I firstly washed and cut all of the cucumbers into spears. I like to cut off each end first. Then I cut the halves into 2-4 pieces depending on how big the pieces were. I peeled 6 cloves of garlic (one for each jar) and then added a few sprigs of dill to the sanitized jar. Each jar gets dill and about 12-16 spears.

In another pot follow the package directions for the pickling liquid. I know from prior experience that I always run out of pickling liquid so I added two more cups water to one cup vinegar. To each filled
pickle jar I ladled in the liquid until there was about 1/2 inch head space between the lid of the jar and ringed edges. I filled to right below the start of the first ridge.

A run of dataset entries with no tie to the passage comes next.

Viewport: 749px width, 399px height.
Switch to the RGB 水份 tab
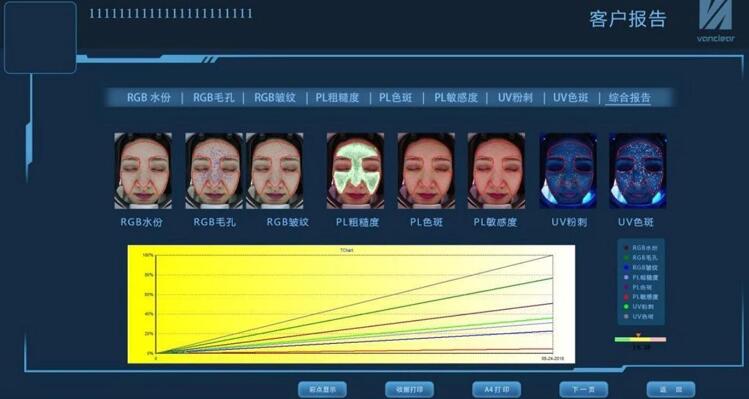(x=149, y=97)
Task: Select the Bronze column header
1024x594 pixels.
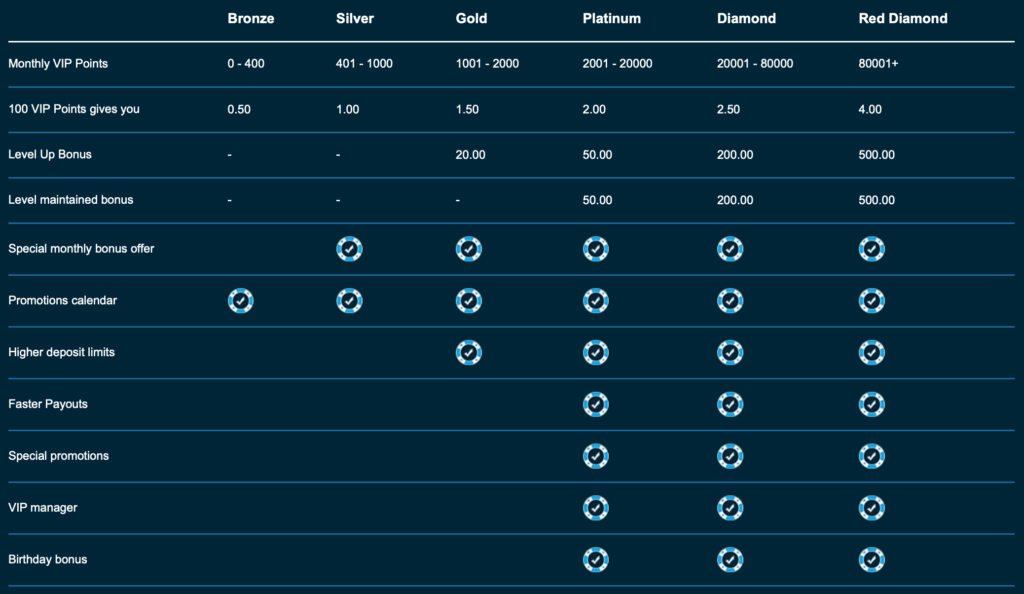Action: [250, 18]
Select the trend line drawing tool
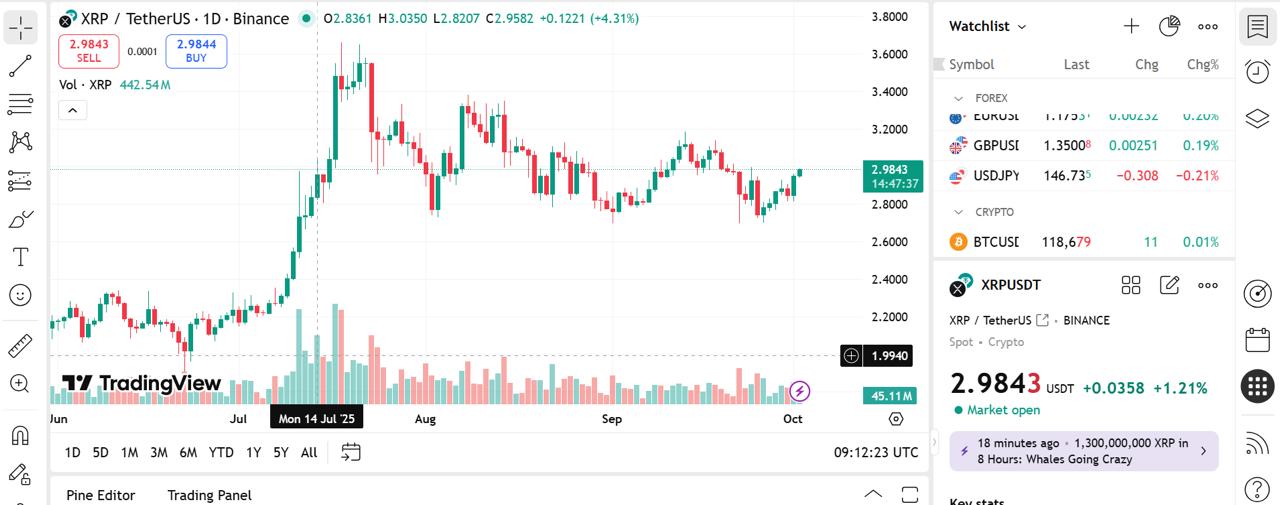 [x=20, y=66]
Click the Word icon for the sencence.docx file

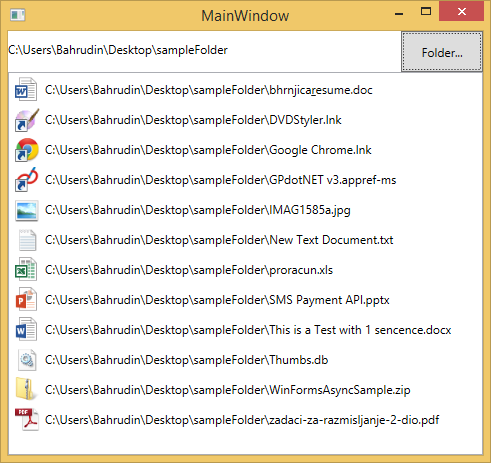(x=26, y=329)
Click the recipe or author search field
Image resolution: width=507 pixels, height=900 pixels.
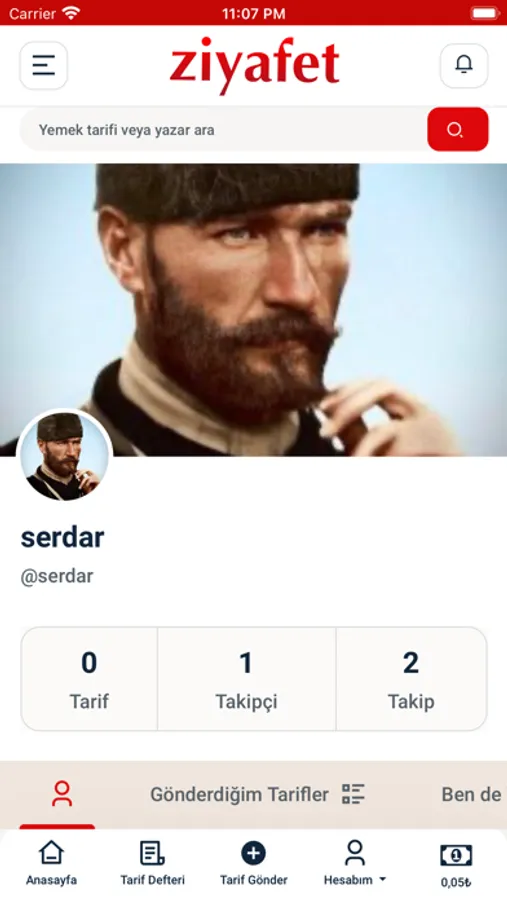click(x=224, y=130)
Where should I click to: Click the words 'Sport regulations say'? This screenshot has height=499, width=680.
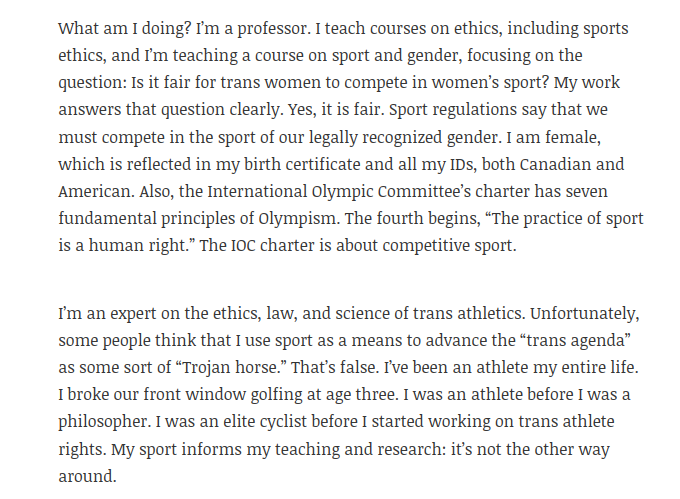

Each jar was fitted with a lid and then put into the boiling water with the tongs so the water covers the top of the jars. You may have to remove or add water here so the jars are covered and then bring it back to a boil. I am able to fit in 4 jars at a time and I covered the pot with a lid and let it process and boil for 10 minutes. The jars were then removed with the tongs and let to sit on a table to cool. The seals will make a popping sound when sealed. It may take a few hours. Let the jars continue to cool overnight. These jars are shelf stable for 6-12 months due to their high acid content. I keep one or two in the fridge and a few in the pantry. I plan on making some sweet pickles towards the end of the growing season and possibly some pickled beets.